» **Task statement**: Every record that follows should be copied exactly. No picture belongs in the copy.

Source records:
- Opening Delimiter -
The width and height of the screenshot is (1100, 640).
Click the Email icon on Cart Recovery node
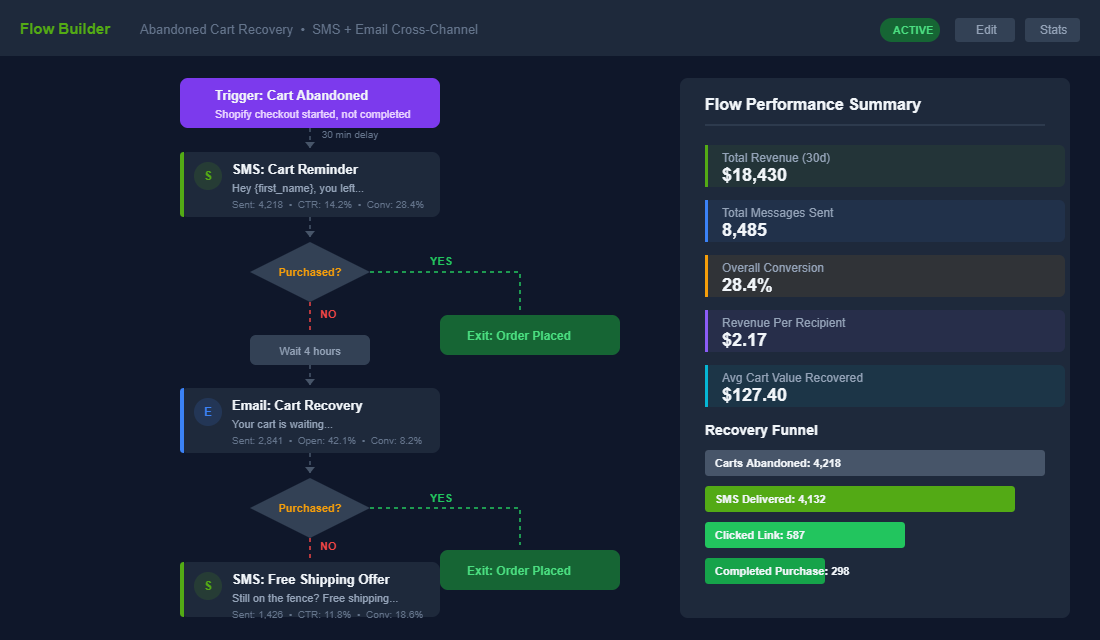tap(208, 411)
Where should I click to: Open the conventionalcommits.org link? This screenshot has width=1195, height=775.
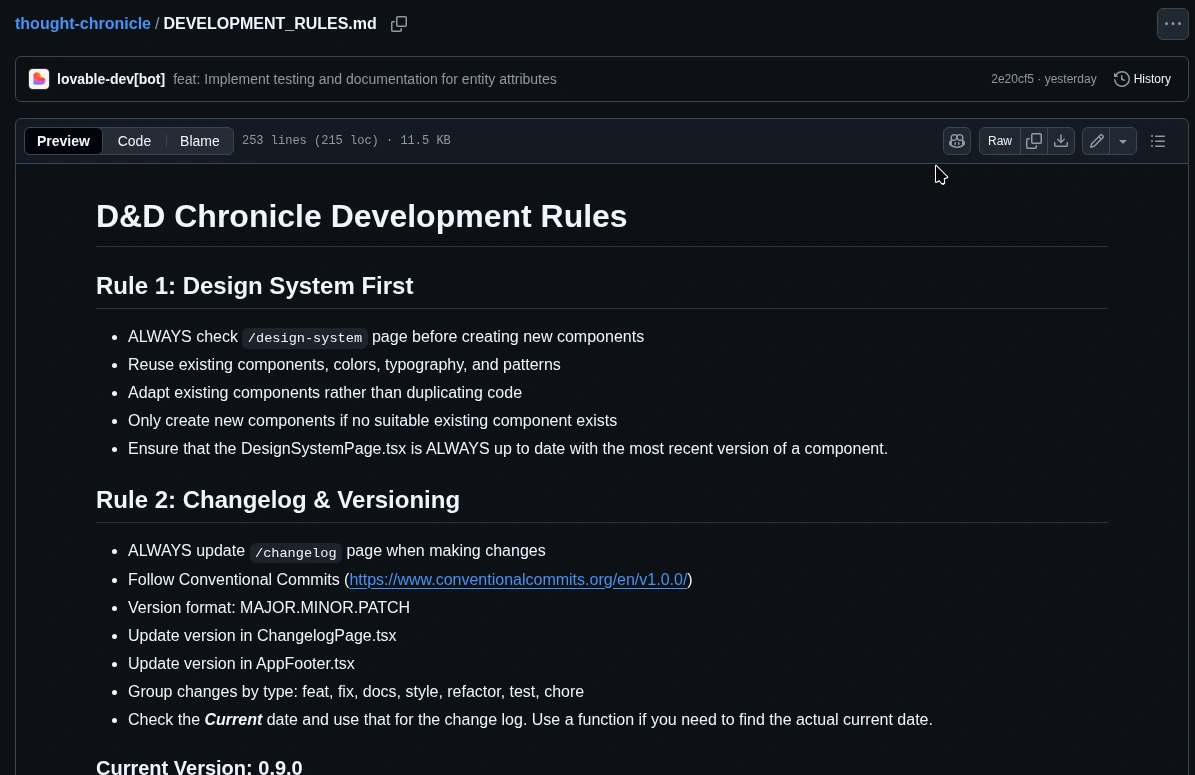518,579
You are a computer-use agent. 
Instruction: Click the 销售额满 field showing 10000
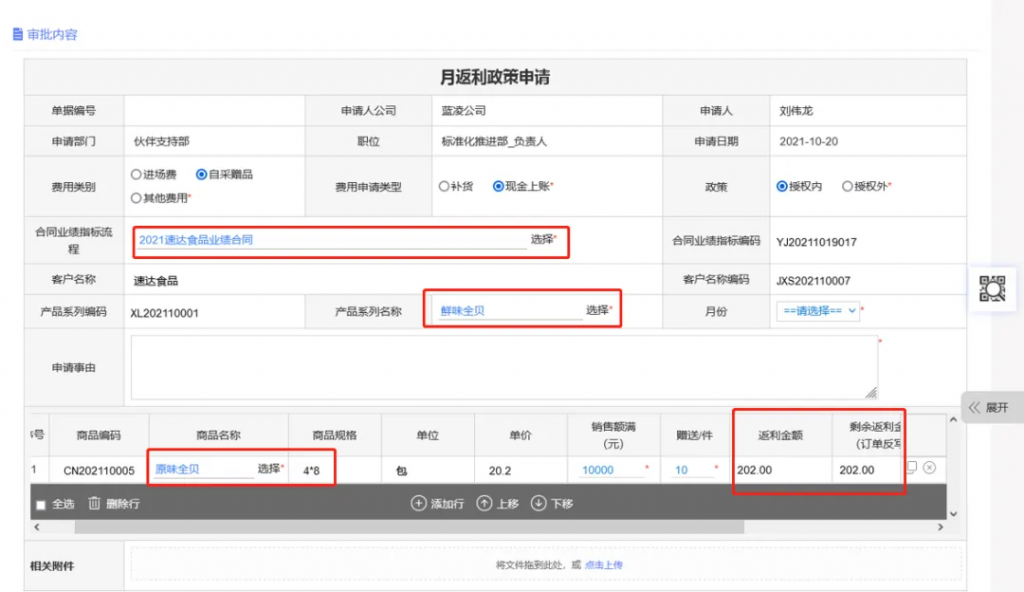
- Closing Delimiter -
» **Answer below**:
The width and height of the screenshot is (1100, 640).
Click the Email icon on Cart Recovery node
tap(208, 411)
Where should I click to: Open the conventionalcommits.org link? This screenshot has width=1195, height=775.
518,579
You are a computer-use agent. 
Instruction: Click the 销售额满 field showing 10000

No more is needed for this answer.